Is it warranted to ask someone's age in a job ad? I suppose so. After all, you may not want a 73-year old to teach your kindergarten class or a 21-year old to teach the business executives seminar.
Requirements: Young English teacher, native English speaker, no degree required.
Remark: This employer clearly hasn't got a clue about effective recruiting. Inexperienced, unqualified, young native speakers are preferred over qualified and possibly more mature professional teachers. No wonder so many schools bitterly complain about the quality of the teachers they hire. However, instead of generalising and painting every foreign teacher black they should rather take most of the blame themselves if they follow the above recruitment policy.
Male vs. female
Are men or women better teachers? This is a tricky but also impossible question.
There are excellent female teachers, but there are some damned good male ones as well. Some claim women are often better at teaching (very) young learners.
This doesn't mean, however, that all men suck at this job. By the way, recruiters limiting a teacher search to women will get them a lot less applications to choose from, thus possibly missing out on the chance to sign up the illusive perfect male teacher.

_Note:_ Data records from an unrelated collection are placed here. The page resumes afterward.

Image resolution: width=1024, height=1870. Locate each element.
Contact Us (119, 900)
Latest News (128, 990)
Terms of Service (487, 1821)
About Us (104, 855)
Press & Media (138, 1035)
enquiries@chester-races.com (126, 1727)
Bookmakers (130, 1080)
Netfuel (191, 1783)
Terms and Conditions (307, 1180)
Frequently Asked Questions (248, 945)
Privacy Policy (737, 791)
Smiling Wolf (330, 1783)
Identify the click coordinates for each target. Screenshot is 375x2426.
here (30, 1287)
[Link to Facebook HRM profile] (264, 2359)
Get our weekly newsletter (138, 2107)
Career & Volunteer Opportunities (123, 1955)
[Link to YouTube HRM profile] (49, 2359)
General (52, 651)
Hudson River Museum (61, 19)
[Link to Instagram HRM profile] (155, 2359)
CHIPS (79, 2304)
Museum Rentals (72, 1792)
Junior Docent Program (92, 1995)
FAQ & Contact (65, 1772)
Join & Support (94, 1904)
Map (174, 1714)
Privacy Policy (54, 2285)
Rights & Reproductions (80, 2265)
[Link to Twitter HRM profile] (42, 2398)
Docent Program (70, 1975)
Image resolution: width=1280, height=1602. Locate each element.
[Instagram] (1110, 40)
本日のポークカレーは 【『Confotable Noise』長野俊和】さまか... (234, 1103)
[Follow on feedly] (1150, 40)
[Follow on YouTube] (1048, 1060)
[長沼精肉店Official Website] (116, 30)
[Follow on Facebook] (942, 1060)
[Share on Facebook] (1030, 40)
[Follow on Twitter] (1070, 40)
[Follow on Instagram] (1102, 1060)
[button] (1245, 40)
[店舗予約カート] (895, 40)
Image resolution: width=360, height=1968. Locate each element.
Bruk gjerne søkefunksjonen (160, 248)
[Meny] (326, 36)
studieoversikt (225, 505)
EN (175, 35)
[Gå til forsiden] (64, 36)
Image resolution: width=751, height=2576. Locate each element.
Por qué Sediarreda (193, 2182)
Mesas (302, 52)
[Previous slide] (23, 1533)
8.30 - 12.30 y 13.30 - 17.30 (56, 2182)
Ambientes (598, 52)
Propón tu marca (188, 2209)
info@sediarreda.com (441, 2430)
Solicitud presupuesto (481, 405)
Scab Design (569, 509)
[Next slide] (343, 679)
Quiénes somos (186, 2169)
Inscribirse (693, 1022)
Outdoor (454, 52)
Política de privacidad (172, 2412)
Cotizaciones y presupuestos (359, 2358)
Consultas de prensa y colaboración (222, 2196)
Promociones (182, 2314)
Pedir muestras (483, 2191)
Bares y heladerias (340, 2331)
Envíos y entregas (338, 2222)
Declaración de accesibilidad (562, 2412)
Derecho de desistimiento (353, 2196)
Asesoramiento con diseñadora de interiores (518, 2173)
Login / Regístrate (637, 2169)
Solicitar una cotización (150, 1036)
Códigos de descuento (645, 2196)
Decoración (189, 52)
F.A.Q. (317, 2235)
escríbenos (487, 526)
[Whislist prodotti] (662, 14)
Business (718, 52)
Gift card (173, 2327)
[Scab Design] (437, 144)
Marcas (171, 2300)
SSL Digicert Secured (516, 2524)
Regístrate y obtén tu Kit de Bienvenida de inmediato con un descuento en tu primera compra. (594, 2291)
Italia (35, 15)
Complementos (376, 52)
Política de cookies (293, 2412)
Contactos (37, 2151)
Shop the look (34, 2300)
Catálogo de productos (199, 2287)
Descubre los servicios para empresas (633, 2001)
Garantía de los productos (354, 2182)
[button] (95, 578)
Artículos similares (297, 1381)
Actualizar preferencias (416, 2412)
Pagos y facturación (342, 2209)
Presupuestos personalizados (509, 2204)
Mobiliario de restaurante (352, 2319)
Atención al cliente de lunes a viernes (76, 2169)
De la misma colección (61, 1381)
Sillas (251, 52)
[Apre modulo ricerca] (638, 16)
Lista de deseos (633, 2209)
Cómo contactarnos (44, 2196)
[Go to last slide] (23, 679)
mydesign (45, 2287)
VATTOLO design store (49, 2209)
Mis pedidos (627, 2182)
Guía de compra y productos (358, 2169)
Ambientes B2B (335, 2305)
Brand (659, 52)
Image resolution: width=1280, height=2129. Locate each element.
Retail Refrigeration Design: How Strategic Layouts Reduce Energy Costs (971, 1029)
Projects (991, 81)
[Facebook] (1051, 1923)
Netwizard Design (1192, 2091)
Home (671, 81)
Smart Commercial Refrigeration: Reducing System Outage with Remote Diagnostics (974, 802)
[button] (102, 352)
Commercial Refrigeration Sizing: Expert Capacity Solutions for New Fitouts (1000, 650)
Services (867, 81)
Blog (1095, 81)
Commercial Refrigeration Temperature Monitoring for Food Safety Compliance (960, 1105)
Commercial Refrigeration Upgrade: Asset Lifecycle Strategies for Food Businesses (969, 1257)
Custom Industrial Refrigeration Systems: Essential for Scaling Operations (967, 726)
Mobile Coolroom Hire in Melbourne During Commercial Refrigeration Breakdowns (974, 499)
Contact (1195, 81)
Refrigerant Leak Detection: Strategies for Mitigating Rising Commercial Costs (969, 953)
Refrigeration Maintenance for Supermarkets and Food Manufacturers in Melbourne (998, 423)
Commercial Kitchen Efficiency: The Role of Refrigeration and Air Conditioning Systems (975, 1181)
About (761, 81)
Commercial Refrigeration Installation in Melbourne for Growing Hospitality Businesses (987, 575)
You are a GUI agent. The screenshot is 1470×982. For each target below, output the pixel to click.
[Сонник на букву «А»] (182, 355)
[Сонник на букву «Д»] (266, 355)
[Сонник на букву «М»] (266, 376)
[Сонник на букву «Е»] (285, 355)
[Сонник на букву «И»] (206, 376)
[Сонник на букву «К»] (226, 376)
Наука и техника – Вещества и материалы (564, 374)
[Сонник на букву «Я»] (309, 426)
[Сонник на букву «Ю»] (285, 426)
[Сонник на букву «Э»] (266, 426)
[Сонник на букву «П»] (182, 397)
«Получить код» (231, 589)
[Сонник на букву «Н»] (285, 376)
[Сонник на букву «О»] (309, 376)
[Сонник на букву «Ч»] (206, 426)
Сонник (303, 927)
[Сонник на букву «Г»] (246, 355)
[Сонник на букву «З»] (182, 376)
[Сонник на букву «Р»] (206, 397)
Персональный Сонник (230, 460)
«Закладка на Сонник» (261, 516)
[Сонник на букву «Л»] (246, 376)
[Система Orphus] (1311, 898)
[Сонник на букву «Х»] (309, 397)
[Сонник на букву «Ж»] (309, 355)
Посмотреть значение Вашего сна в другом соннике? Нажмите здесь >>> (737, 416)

Requirements: Under 45 years old - female (sic) are required.
Remark: Excellent chances of getting this job if you're a youngish female. Old hags (45+) and blokes haven't got a chance in hell. Schools should realise that some men can be great young learners' teachers as well and that not all females adore children.
Requirements vs. remuneration
The funny things when looking at job boards is, job requirements are usually very rigorous but salary is often a complete joke.
Many salaries offered may seem high when compared to local salaries, but to lure a good English teacher to a faraway land, they should be more than peanuts. No wonder only 2nd or even 3rd tier monkeys apply for many of these positions.
By the way, very few applicants are interested to know that local Somchai's or Zhou Li's can survive on respectively 15,000 baht of 3,000 yuan a month. A foreign teacher may need some more creature comforts and might want to build up a nest egg for rainy days or a trip to their home country.
Better job ads
So what kind of teachers should schools be looking for and how can they improve their job ads? As far as I'm concerned, EFL job requirements should look more like this (adaptable to the local situation of course):
• Well-qualified: tertiary degree and teaching certificate
• Excellent English skills
• Dedicated and creative individuals
• Experience preferred
I've seen some ads recently asking for a neutral accent. I can only applaud this as teachers with heavy regional accents can be hard to understand, especially for beginners and elementary learners (not to mention friends and colleagues).
However, this is often linked to the native speaker requirement, which it really shouldn't. If a speaker has a neutral English accent, can be clearly understood and if it's hard to determine where he's from when speaking, it shouldn't matter whether he's American, German, South African or Iranian. I'd hire a well-spoken and dedicated Hungarian or Zimbabwean instead of a native-speaking lager lout or redneck with bloodshot eyes any day.
Finally, schools and recruiters should start looking for the best qualified and most suitable candidates without limiting their scope using nationality, age, gender or skin colour. Only then can we truly improve education in a globalised world.
Even if local attitudes seem to be rather narrow-minded, putting decent teachers - no matter what colour or origin - in front of an audience is often the best way to overcome the students' and parents' fears and make them understand that excellent teaching skills are not linked to appearance or colour of your passport.
Foreign English teachers should be seen as educators and not exotic entertainers or foreign wizards with an innate teaching ability. Good luck to all of you currently on a job hunt.
PS: All job requirements in this article were taken from actual job postings.